Les problèmes publics peuvent être liés à différents domaines de la société tels que l’écologie, la sécurité routière, etc. Dans le cadre de ce colloque, nous nous intéressons plus spécialement aux problèmes publics du domaine social (par exemple : la pauvreté, la toxicomanie, l’itinérance, le chômage, la maltraitance des enfants, la violence faite aux femmes, le racisme, etc.) que nous proposons d’appeler ici problèmes sociaux.
De nombreux auteurs ont écrit sur la notion de problème social, ont proposé une définition, ont tenté de tracer les contours de la notion (par exemple Rezsohazy, 1980; Horton et Leslie, 1971; Manis, 1974).
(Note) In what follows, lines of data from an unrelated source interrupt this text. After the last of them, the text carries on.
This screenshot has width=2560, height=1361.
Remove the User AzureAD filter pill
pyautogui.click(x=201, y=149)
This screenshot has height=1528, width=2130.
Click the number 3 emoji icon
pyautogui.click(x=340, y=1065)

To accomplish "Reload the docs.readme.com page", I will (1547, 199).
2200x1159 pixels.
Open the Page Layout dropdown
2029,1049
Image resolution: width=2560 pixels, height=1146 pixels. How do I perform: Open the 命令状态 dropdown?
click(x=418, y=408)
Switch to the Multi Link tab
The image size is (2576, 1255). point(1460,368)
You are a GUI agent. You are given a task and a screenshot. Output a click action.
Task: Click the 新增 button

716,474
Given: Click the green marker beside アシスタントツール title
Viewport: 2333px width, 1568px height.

D’autres auteurs se sont plus spécifiquement arrêtés aux processus complexes qui transforment une situation en un problème social, dont Blumer ou encore Spector et Kitsuse. La construction d’un problème social fait depuis l’objet d’une multitude d’études, de colloques, de publications, etc. qui tentent d’en saisir les frontières conceptuelles et théoriques (Dorvil et Boucher-Guèvremont, 2014; Loseke, 2003; Dorvil et Mayer, 2001; Hacking, 1999). De grandes interrogations subsistent : qu’est-ce qui définit vraiment un problème social? Les conditions du problème? Sa gravité? Sa prévalence? Ou plutôt les individus et les groupes que ce problème touche? La société et sa façon de prendre en charge ou de répondre au problème?
À cet égard, peu d’études se sont penchées sur le rôle des représentations sociales dans ce processus de construction des problèmes sociaux. En effet, même si plusieurs recherches se sont intéressées à l’influence des représentations sociales dans le contexte de l’intervention (Castro et Batel, 2008; Jodelet, 2012; Negura, 2016), elles l’ont rarement fait dans une perspective plus large de construction et de définition collective des problèmes sociaux. Il s’agit là d’un élément de réflexion riche pour une meilleure compréhension des interventions sociales, par exemple de leurs limites, des difficultés qui sont rencontrées ou encore de la réalité des intervenants et intervenantes. Réflexion à laquelle ce colloque souhaite contribuer.
Ce colloque se propose ainsi d’offrir aux chercheurs qui emploient différentes approches théoriques dans l’étude des problèmes sociaux, et qui proviennent de divers champs disciplinaires, de se réunir et de réfléchir aux aspects théoriques et empiriques de la définition des problèmes sociaux comme objets de représentation. Ce colloque constitue aussi un espace d’échange sur la pertinence pratique de l’analyse des problèmes sociaux dans une perspective des représentations sociales et sur la richesse des regards que cette perspective apporte sur toute une variété de problèmes sociaux auxquels la société est amenée à se confronter.